What you are asked to do:
Where a line of the material contains the string "arrow", copy that line.

Data shown:
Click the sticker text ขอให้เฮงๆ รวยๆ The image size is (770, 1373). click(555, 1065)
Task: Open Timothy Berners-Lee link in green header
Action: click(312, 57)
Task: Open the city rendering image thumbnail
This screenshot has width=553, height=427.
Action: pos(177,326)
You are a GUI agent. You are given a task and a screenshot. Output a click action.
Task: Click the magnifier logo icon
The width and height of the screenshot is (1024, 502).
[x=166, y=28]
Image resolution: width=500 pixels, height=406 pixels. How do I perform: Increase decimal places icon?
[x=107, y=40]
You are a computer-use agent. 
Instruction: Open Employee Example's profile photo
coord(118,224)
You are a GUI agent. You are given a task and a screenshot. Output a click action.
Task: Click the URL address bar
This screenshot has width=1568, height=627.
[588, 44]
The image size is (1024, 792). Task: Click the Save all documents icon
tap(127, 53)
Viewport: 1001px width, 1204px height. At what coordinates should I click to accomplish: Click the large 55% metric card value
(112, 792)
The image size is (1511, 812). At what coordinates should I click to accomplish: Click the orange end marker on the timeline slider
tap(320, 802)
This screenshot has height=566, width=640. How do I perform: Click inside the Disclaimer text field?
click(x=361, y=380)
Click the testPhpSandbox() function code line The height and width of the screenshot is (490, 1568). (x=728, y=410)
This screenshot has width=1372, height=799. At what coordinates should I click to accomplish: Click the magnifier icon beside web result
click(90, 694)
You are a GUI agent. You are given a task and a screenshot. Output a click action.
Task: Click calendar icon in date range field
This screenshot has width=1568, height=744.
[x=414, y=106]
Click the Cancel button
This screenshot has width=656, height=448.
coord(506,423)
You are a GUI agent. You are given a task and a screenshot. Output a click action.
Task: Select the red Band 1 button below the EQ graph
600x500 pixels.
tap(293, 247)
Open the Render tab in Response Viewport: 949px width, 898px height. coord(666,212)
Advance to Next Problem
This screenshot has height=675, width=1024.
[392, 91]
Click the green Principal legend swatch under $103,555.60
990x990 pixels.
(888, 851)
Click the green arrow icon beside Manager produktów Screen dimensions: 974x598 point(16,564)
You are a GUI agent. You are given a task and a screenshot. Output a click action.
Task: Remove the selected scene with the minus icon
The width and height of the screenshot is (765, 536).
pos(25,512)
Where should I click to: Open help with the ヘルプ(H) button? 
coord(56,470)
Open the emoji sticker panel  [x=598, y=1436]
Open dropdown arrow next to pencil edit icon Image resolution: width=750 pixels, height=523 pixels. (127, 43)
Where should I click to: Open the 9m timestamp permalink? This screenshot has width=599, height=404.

Response for this exercise:
Click the green arrow icon beside Manager produktów Screen dimensions: 974x598 point(16,564)
Open dropdown arrow next to pencil edit icon Image resolution: width=750 pixels, height=523 pixels. (127, 43)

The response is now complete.